TAREFA 1: Indique todos os médicos mencionados pelo nome no excerto.
TAREFA 2: Repita, sem alterações, a parte do excerto que abre com as palavras que contêm "O tempo é o" e fecha com "médico do Sardoal.".

EXCERTO PARA LER:
Natural do Funchal, Madeira, tem 32 anos e vive em Alverca há mais de uma década, desde que ingressou na faculdade. Nuno Nunes entende que a ideia generalizada que o médico de família só serve para passar exames e receitas está desactualizada e que a profissão já é vista com um olhar sério. O clínico defende que “olhar para um doente e nunca mais o acompanhar não é fazer medicina familiar. O papel do médico de família tem mudado para melhor, deixou de ser uma área gira e simpática para passar a ser uma verdadeira área de ciência com um internato de quatro anos”.
João Grilate não comunga desta opinião e lamenta que não haja mais consideração pelos médicos de família, sobretudo por parte dos médicos das especialidades. “Trabalhamos com recursos limitadíssimos nos centros de saúde e nas unidades de saúde das aldeias. Fazemos o que podemos, da melhor forma possível. Muitas vezes encaminhamos os doentes para os hospitais, com o relatório e chegando aos hospitais não têm o tratamento ou a resposta que deveriam ter”, queixa-se.

O tempo é o recurso mais escasso
Quando estava no sector público cada consulta só podia durar entre 15 a 20 minutos, conta-nos Fernando Ambrósio. “É impossível diagnosticar um doente em 20 minutos”, justifica. “Temos que conversar, saber o que se passa e temos que tocar no paciente, perceber o que o corpo nos diz. Desde que estou reformado tenho mais tempo para falar com as pessoas. É fundamental na ligação médico/doente”, afirma o médico do Sardoal.
Tempo é também o que falta a João Grilate. Em tempos o clínico atendeu à porta de casa inúmeros pedidos de socorro, a qualquer hora do dia ou da noite. Conta que sempre abriu a porta e ajudou muitas pessoas a salvarem-se, por exemplo, de enfartes, mas que deixou de o fazer porque o cansaço se vai acumulando e já não consegue dar resposta. “Agora tenho que dizer às pessoas que liguem o 112. Perceberam que não tenho em casa os meios de socorro necessários e que às vezes até é uma perda de tempo deslocarem-se aqui”.
Nuno Nunes tem 1.700 doentes ao seu cuidado e diz que se as listas fossem mais pequenas os clínicos teriam mais tempo para falar com os doentes. “A relação médico/doente é muito importante e o número elevado de pacientes pode inviabilizá-la, porque intensifica muito o dia de consultas e dá pouco espaço para ouvirmos as pessoas”, defende o clínico de Alverca, acrescentando que muitas vezes as pessoas querem um diagnóstico na hora. “O médico de família está na primeira linha e apanha os sintomas no início. Mas por vezes temos de deixar que a doença progrida para perceber do que estamos a falar. E gerir essa incerteza com o utente é uma das coisas mais difíceis de fazer”, explica.

LINHAS DE DADOS:
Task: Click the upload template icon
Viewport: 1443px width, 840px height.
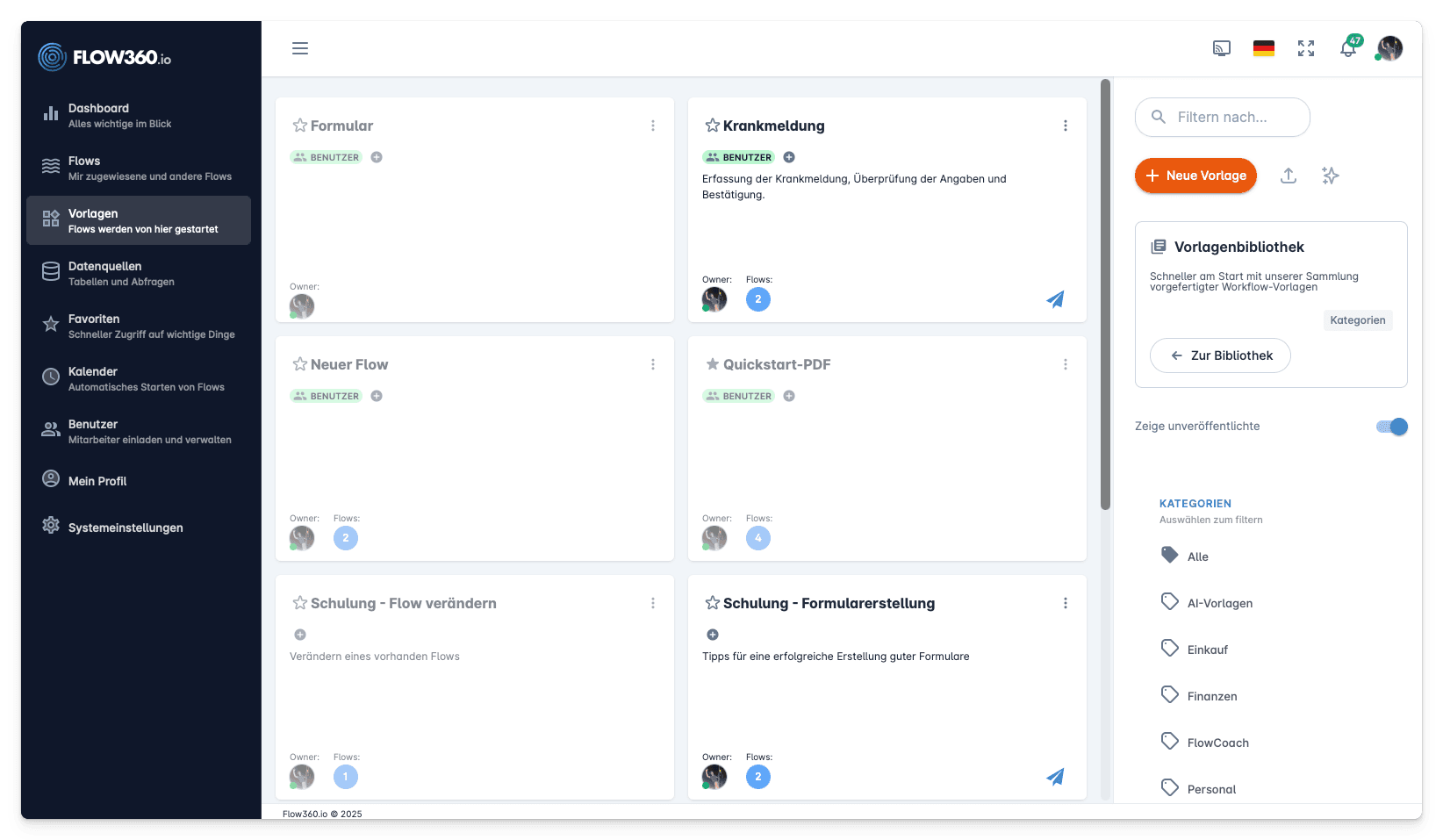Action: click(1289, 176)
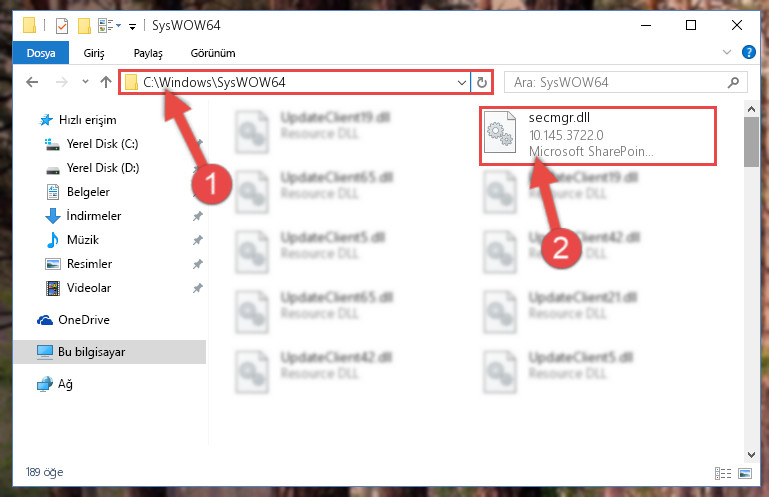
--
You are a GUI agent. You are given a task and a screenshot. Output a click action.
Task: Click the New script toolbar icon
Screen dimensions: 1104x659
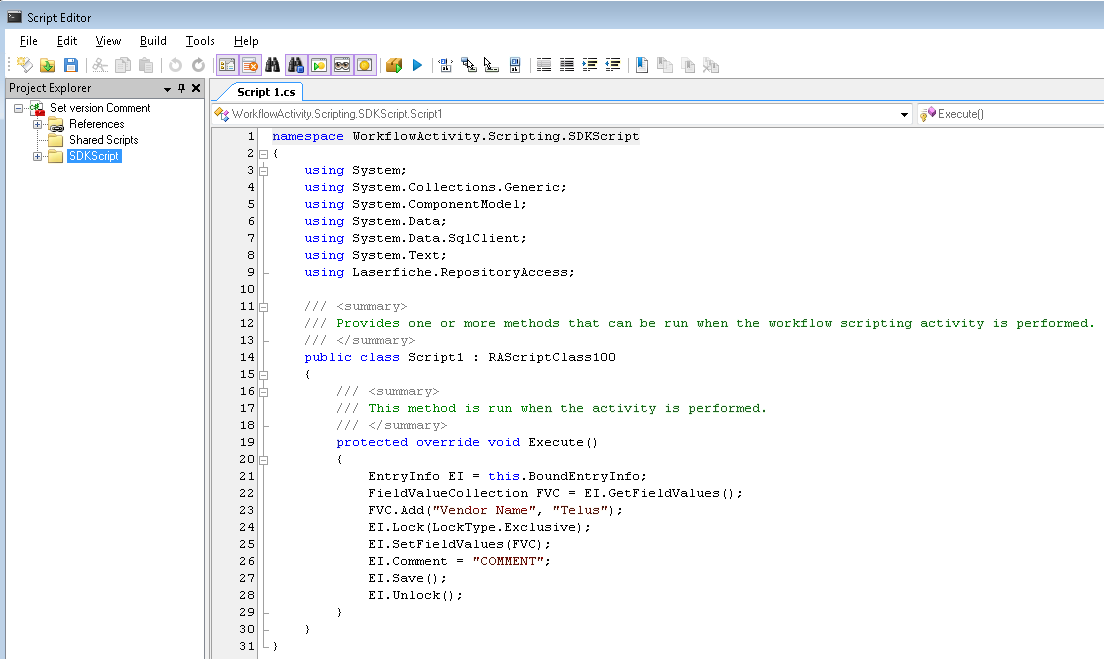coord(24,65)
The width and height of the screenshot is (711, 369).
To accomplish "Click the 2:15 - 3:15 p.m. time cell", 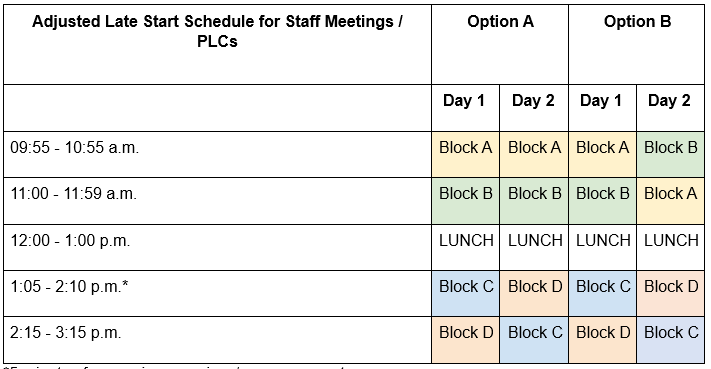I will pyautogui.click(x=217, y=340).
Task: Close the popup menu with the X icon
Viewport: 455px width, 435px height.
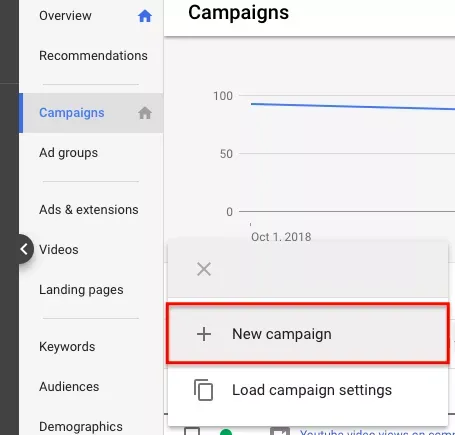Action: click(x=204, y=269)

RESPOSTA ESPERADA 1: Nuno Nunes, João Grilate e Fernando Ambrósio.

RESPOSTA ESPERADA 2:
O tempo é o recurso mais escasso
Quando estava no sector público cada consulta só podia durar entre 15 a 20 minutos, conta-nos Fernando Ambrósio. “É impossível diagnosticar um doente em 20 minutos”, justifica. “Temos que conversar, saber o que se passa e temos que tocar no paciente, perceber o que o corpo nos diz. Desde que estou reformado tenho mais tempo para falar com as pessoas. É fundamental na ligação médico/doente”, afirma o médico do Sardoal.